İFLAS ETMENİN YOLLARI
BANA KARTONDAN BACAK YAPAR MISIN,
KOMUTANIM?
Bir bacağı kopmuş Er Halil’in. Şırnak’ta karanlık bir gecede, hain bir pusuda, o pusudan da hain bir mayına basmış Halil. Askerliğinin bitmesine 17 gün kala, sadece 17 gün… Biliyor musunuz Halil bir de nişanlı. Askerlik bitecek sonra davullar çalacak Sivas’ta, halaylar çekilecek ayakları yoruluncaya kadar. Ama Damat Halil, tek bacakla nasıl çekecek halayı? Diyor ki Halil hasta yatağından komutanına ‘Bana kartondan bir bacak yapar mısınız komutanım? Vallahi kendim için değil, anam, babam, nişanlım beni böyle görmesin diye komutanım. Üzülürler sonra komutanım.’

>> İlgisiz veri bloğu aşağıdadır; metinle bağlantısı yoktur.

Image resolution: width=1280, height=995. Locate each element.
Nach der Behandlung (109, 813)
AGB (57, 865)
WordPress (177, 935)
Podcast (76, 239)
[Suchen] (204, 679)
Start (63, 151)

Bu sahne, eminim ki izleyen herkesin yüreğini dağlayan, Güneydoğu’dan Öyküler: Önce Vatan dizisinden. Show TV’de Çarşamba akşamları yayınlanan bu dizi eminim çok ses getirecek. BDP’li milletvekilleri diğer askeri dizileri kaldırılmasını istemişti. Şimdi ki hedeflerinin bu dizi olması ise kuvvetle muhtemel. Tabii bu dizilerin yayınlanmasına niye tepkililer bunu da anlamak mümkün değil. Sanki bu olaylar yaşanmıyor, sanki oralarda her şey güllük gülistanlık. Ha bunları izlemek zorlarına gidiyorsa onu da bilemem.
Öyle bir ülkemiz var ki artık en acı olaylar bile gözümüzde sıradanlaştı. Hanefi Avcı’nın dediği gibi, lağım kokan Haliç’in yanında, piknik yapmaya benziyor olaylara bakışımız. Öyle ki artık şehit haberleri bizi hiç etkilemiyor. Hadi onlar uzakta, canımızdan can değil ki diyelim. Peki yanı başımızdakiler, mahalleden bir komşumuz mesela ya da bir akrabamız öldü diyeli, biz ne yapıyoruz cenazeye gidiyoruz sonra gündelik zevklerimize kaldığımız yerden devam ediyoruz. Eskiden bu böyle miydi peki? Hayır, kesinlikle öyle değildi. O cenaze sahibinin acısı bizim acımızdı. Onların derdi bizim derdimizdi. Mesela çocuktum o zaman, bizim evde bir hafta televizyon açılmazdı. Şimdi ki çocuklara ya da gençlere kapattırın bakalım televizyonu kapattırabiliyor musunuz? Kapattıramazsınız efendim.
Lütfen genç kardeşlerim uyanalım artık. Bu vatan sadece Halil’le emanet değil Ata’mızdan, Çanakkale’de, Sakarya’da, İstanbul’da, Ankara’da, Malazgirt’te şehit düşen ecdadımızdan emanet hepimize. Biz birlik olalım, biz bir olalım ki yıkılsın bu şer güçler. Artık uyanmanın sizce de tam zamanı değil mi? Unutmayalım bugün Halil’e, yarın bize dönecek namlunun ucu. O yüzden o şehit ailelerinin acısı bizim acımız, o gazilerin kopan ayağı bizim ayağımız olmalı. Biz o şerefli, vatanı için canını hiç gözünü kırpmadan veren dedelerin torunlarıysak, topla, tüfekle yıkamazlar bizi. Onlar, yani bizi yıkamayanlarda bunun farkında. O sebeple bizi, kitle iletişim araçlarıyla birbirimizden soğutuyorlar, hissisleştiriyorlar. Biz her acıda, her kötülükte tek yürek olalım ki, bitsin bu amansızca akın. Ben inanıyorum ki bizler BİR oldukça ferah, aydınlık günler hiç uzakta değil. Hepimizin tek bilek olduğu yarınlarda görüşmek üzere efendim. Esen kalın!